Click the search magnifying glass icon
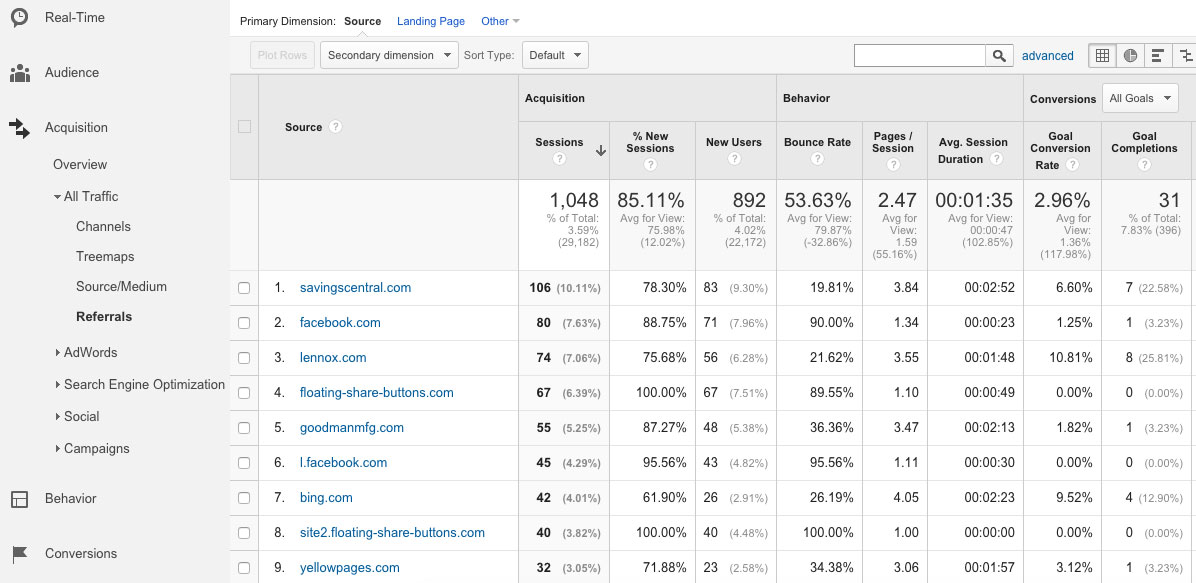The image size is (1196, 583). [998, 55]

# # # # # # #

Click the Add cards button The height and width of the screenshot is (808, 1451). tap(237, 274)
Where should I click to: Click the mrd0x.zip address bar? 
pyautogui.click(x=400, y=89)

# # # # # # #

* _Directions_:
Convert the listing from the line with "Where should I" up to and including the line with "pyautogui.click(x=400, y=89)" into a JSON list of strings, one string per line, leaving out blank lines.

* _Result_:
[
  "Where should I click to: Click the mrd0x.zip address bar? ",
  "pyautogui.click(x=400, y=89)"
]